Statistical Modeling I

HES 505 Fall 2025: Session 23

Matt Williamson

Objectives

By the end of today you should be able to:

  • Define the likelihood function and its relationship to statistical infrerence.

  • Recognize key assumptions of statistical models and how spatial data may challenge those assumptions.

  • Simulate fake data with known relationships

  • Fit simple linear and generalized linear models to spatial data

Inference for First Order Properties

\[ \begin{equation} z(\mathbf{x}) = \mu(\mathbf{x}) + \epsilon(\mathbf{x}) \end{equation} \]

  • Often we actually care about the “drivers” of \(\mu(x)\)

  • Inference not prediction

  • “Which spatial attributes drive \(z(\mathbf{x})\) ?”

  • Does \(\mu(x)\) increase or decrease with changes in a particular variable?”

Using regression to estimate mu

\[ \begin{equation} z(\mathbf{s}) \sim Distr(\mu, \sigma)\\ \mu = w_0 + \sum_{i=1}^{m}w_iX_i(\mathbf{s}) + \epsilon \end{equation} \]

  • When \(z(s)\) is binary → logistic regression

  • When \(z(s)\) is continuous → linear (gamma) regression

  • When \(z(s)\) is discrete → Poisson regression

  • Assumptions about \(\epsilon\) matter!!

Common Regression Forms

\[ \begin{aligned} y &\sim N(\bar{y}, \bar{\sigma}) &&\quad\text{(linear regression)}\\ y &= w_0 + \sum_{i=1}^{m}w_iX_i(\mathbf{s}) + \epsilon\\ \\ y &\sim \text{Bern}(p) &&\quad\text{(logistic regression)}\\ \text{logit}(y) &= w_0 + \sum_{i=1}^{m}w_iX_i(\mathbf{s}) + \epsilon\\ \\ y &\sim \text{Poisson}(\lambda) &&\quad\text{(Poisson regression)}\\ \log(\lambda) &= w_0 + \sum_{i=1}^{m}w_iX_i(\mathbf{s}) + \epsilon \end{aligned} \]

Key components

  • Distributional assumptions - the likelihood

  • \(w_i\) is ‘spatial weight’, equivalent to \(\beta\) in typical regression

  • link function scales linear model to appropriate support

Estimating parameters

  • You measure \(y\)

  • Your model expresses your hypothesis about the rules governing \(y\)
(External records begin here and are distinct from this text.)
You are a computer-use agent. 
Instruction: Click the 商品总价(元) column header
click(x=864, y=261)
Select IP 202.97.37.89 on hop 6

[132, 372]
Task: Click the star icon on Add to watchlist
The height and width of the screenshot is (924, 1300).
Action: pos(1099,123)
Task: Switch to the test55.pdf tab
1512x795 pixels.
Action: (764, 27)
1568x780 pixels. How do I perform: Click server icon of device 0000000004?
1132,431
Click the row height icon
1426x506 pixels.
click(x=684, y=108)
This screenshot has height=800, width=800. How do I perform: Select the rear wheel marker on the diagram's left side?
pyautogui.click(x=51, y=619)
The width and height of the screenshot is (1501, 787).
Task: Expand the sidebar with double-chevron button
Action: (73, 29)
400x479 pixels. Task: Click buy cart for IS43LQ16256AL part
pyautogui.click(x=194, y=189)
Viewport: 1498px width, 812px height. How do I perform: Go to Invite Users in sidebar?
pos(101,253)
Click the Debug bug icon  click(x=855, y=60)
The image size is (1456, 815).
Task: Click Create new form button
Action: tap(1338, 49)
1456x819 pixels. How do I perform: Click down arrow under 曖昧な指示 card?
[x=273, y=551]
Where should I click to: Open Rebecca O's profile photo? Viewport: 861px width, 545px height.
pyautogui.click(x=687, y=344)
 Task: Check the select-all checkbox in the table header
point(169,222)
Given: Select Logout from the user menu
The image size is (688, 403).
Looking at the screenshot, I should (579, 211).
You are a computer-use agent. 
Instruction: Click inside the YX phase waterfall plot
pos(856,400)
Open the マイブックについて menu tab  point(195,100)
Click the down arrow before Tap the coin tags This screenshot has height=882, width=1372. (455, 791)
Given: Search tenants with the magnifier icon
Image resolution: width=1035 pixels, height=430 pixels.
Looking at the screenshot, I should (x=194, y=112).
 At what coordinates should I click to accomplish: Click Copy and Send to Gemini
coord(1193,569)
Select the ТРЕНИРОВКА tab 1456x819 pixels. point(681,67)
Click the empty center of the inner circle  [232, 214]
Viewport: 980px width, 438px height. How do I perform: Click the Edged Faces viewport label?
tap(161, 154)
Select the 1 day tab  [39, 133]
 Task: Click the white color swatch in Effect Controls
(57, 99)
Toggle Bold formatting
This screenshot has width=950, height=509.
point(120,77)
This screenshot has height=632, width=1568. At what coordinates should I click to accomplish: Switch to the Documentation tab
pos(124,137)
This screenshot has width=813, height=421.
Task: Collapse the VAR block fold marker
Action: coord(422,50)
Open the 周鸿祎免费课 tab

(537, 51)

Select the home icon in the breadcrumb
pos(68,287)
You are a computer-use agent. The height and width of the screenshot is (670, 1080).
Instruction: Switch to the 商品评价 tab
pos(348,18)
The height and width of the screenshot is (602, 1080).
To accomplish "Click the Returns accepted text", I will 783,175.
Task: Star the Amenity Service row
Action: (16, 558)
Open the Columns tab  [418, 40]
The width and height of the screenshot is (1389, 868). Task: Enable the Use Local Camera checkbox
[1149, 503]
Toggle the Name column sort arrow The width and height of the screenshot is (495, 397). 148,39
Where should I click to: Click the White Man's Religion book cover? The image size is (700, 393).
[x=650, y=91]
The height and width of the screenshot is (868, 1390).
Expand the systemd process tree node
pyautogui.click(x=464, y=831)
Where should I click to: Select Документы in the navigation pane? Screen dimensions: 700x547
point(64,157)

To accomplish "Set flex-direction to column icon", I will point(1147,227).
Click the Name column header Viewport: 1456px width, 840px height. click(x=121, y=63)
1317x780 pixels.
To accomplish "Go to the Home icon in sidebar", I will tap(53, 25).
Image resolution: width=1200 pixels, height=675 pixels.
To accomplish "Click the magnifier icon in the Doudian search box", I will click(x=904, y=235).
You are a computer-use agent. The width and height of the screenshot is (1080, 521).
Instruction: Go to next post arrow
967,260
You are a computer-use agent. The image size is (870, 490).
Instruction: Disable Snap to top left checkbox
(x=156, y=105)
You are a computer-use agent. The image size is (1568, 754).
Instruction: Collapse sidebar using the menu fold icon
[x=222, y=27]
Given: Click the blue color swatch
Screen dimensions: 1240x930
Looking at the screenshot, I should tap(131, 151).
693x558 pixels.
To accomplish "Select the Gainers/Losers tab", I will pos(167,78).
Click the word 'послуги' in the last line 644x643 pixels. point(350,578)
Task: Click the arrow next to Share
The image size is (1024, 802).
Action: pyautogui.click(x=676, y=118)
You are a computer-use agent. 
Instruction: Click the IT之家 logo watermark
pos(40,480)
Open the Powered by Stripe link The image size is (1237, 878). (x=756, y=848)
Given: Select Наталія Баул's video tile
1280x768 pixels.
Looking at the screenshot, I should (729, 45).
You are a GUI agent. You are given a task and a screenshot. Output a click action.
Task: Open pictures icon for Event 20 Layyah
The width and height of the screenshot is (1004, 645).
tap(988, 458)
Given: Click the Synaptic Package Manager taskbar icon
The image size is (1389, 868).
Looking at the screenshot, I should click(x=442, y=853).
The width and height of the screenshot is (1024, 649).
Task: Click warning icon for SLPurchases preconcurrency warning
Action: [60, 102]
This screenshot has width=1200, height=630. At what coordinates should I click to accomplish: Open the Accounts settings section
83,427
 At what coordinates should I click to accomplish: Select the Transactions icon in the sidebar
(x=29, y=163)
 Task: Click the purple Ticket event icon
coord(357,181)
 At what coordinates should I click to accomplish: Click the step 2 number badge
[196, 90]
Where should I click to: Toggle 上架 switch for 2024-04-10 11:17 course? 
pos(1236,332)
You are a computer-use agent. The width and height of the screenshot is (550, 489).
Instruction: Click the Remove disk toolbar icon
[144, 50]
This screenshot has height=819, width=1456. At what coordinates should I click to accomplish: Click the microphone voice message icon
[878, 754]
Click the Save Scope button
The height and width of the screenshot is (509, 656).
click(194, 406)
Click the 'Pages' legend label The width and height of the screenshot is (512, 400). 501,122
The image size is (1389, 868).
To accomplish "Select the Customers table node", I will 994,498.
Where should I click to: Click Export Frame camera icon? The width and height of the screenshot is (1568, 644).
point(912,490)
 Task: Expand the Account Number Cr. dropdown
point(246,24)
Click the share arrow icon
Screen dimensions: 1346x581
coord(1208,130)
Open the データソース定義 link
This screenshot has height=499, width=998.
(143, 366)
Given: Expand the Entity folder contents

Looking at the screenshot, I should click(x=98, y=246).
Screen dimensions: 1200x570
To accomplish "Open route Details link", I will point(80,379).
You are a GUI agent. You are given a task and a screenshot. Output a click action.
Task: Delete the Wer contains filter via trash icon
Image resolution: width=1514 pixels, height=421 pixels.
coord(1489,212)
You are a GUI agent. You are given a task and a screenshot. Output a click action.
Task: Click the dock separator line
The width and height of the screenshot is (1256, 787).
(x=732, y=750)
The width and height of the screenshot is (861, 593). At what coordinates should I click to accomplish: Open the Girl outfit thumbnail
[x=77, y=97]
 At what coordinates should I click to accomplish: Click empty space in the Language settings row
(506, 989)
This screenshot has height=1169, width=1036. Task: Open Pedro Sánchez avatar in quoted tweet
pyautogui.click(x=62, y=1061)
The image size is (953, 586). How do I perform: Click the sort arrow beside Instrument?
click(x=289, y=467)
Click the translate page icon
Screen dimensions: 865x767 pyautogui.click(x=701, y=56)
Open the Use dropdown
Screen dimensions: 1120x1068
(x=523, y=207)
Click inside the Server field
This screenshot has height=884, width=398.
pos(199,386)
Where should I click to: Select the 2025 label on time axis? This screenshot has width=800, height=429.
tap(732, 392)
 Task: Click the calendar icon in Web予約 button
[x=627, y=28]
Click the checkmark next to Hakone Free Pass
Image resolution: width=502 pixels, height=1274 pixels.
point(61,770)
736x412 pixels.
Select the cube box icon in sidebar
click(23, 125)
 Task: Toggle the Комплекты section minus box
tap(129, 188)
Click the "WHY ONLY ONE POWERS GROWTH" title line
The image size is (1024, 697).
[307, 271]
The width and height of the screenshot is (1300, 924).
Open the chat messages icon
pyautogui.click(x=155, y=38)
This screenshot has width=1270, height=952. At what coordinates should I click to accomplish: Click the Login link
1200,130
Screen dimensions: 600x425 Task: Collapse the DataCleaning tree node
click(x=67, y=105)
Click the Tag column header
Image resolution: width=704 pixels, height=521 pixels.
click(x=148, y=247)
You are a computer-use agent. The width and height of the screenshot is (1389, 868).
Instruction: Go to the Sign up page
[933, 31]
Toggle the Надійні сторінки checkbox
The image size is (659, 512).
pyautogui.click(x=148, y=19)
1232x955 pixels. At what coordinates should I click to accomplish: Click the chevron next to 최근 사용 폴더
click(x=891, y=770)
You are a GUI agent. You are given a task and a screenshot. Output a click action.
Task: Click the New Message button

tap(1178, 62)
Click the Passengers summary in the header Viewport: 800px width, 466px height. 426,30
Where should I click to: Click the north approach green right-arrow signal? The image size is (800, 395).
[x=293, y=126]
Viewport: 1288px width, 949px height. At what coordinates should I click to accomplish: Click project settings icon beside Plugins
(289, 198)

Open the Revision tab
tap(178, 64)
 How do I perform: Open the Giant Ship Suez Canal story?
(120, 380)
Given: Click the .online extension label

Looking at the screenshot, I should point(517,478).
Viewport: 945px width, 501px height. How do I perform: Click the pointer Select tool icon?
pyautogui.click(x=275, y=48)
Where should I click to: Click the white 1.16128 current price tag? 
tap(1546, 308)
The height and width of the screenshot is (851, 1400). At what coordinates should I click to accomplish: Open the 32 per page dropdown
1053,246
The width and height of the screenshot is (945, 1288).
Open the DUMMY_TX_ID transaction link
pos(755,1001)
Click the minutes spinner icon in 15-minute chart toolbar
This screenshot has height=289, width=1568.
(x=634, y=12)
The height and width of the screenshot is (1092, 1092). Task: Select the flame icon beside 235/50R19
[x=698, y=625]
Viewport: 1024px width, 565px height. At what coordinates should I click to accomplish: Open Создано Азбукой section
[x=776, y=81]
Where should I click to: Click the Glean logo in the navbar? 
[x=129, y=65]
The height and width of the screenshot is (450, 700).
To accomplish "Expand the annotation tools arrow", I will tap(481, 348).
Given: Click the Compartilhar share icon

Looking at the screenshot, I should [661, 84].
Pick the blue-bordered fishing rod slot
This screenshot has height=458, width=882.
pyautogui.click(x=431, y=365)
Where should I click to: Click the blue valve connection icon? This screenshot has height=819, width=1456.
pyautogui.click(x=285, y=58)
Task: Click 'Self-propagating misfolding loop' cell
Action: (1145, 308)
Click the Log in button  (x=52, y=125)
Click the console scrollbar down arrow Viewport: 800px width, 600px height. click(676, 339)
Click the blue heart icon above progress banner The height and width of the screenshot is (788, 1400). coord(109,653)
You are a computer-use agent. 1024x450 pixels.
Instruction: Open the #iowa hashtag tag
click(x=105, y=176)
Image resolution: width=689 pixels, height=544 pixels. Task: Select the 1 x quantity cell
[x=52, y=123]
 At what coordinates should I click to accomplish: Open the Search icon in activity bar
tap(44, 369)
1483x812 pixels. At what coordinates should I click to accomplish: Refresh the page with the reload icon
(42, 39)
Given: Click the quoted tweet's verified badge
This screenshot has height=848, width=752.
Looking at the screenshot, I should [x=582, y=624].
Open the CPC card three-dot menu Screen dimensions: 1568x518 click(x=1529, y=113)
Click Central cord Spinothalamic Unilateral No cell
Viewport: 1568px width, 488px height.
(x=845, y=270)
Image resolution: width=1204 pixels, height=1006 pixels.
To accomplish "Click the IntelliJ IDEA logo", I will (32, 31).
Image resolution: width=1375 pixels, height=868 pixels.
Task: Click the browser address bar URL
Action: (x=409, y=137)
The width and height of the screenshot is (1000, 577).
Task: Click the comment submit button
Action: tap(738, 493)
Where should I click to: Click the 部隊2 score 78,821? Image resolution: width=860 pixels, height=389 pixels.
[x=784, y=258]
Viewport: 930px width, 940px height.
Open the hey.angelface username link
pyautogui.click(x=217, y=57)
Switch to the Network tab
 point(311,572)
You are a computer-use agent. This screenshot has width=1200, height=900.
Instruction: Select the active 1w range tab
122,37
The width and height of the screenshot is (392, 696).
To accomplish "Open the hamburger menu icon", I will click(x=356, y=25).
  • We need estimates of \(w_i\) to complete our rule

Estimating parameters via the Likelihood Function

\[ p(y_i \mid w, \sigma) = \frac{1}{\sqrt{2\pi\sigma^2}} \exp\!\left(-\frac{(y_i - w_iX_i(\mathbf{s}))^2}{2\sigma^2}\right)\\ p(\mathbf{y}\mid w, \sigma) = \prod_{i=1}^n \frac{1}{\sqrt{2\pi\sigma^2}} \exp\!\left(-\frac{(y_i - w_iX_i(\mathbf{s}))^2}{2\sigma^2}\right) \]

Estimating parameters via the likelihood function

  • Maximum Likelihood: treats \(w_i\) as fixed, unknown constants. Uncertainty calculated after…

  • Bayesian = \(w_i\) is a random quantity which varies within the constraints of our prior. Uncertainty built into the estimation process.

  • MLE: “What’s the best dart throw?”

  • Bayesian: “Given where darts tend to land, what is the distribution of possible aiming points?”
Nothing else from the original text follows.